This didn’t work, because I knew from another thread that delay is asynchronous so it just goes to deep_sleep before the servo moves. I see from the log that the switch is triggered but not enough
time to complete it.
on_shutdown:
then:
- switch.turn_off: esp32_move_servo
- wait_until:
condition:
text_sensor.state:
id: esp32_current_time
state: 'This is for intentional timeout. Never goes TRUE.'
timeout: 5s
This wait_until condition didn’t work either.
The only way I can think of is to calculate the time to trigger this switch after wake up,
say like (run_duration - 5 seconds), before the deep_sleep process kicks in.
But is that the only way I can achieve it?
A fake 5s switch perhaps?
When the switch/servo then returns to the position you can tell how it that reported on HA e.g. closed.

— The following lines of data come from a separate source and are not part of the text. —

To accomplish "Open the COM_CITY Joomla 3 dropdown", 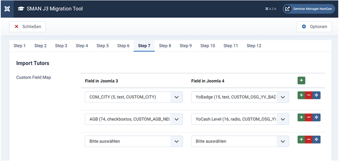I will pos(133,97).
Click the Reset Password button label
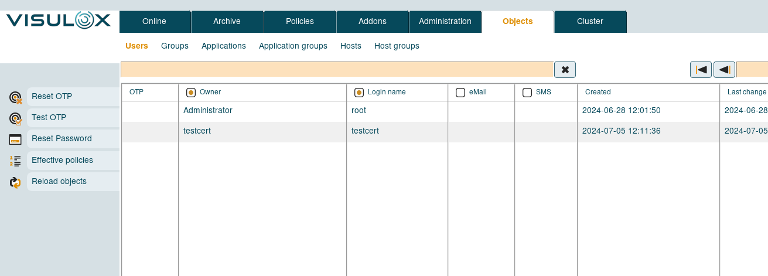Viewport: 768px width, 276px height. [62, 139]
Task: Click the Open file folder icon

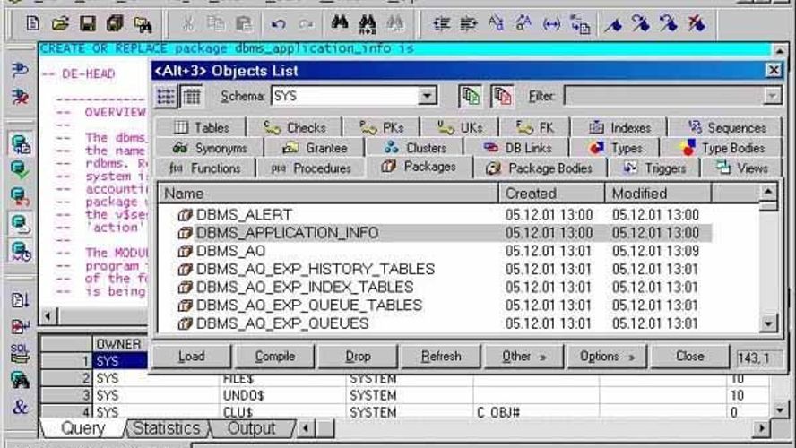Action: click(60, 23)
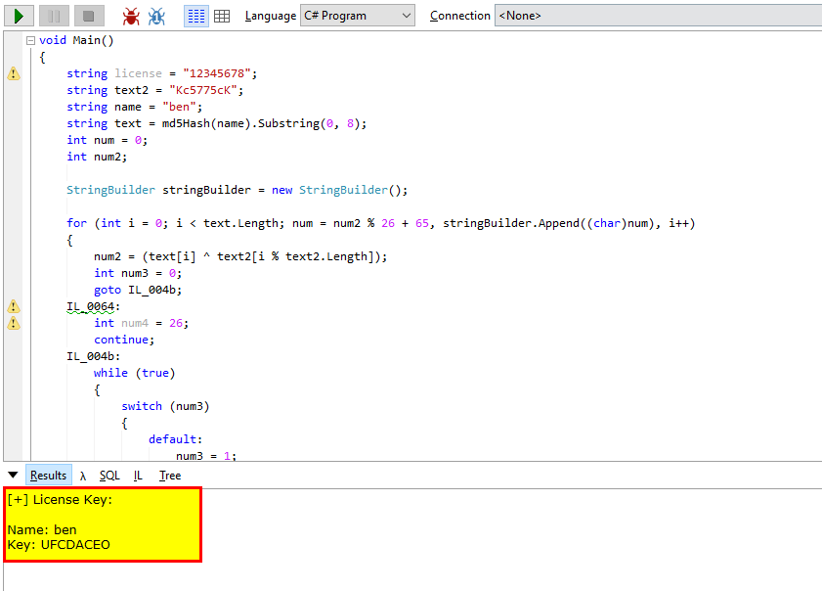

You could set up an automation to publish an mqtt message to topic esp32/servo_position to tell it to only go into deep sleep then.
Thank you so much for your help.
I would like to implement your idea, but the way I would like to move the servo is not to deep_sleep
after the servo moves, but at the time just before it goes deep_sleep.
It is different behavior because I still need to control the time when to move the servo, with your idea.
Please correct me if I am wrong.
For my case, run duration is constant for 5min, and I want 5 minutes to perform other tasks.
I think if you run deep sleep just before the servo moves then the esp will not be able to move the servo unless the servo can move back to the desired position without power. The esp can’t do anything while it is in deep sleep except wait until it wakes again.
Yes that is what is happening now.
Your idea makes me better think to issue the closed payload from an HA automation.
I wanted to script this locally at esp32, but seems feasible other way around.
I ended up using your idea and it is working great. Thanks!!
Now the whole timing is controlled via HA’s automation,
so that esp32 goes deep_sleep, after the physical move of the servo is completed.
The point I understood from this case is that HA’s delay parameter is synchronous,
so it would correctly wait before it fires the next command (deep_sleep).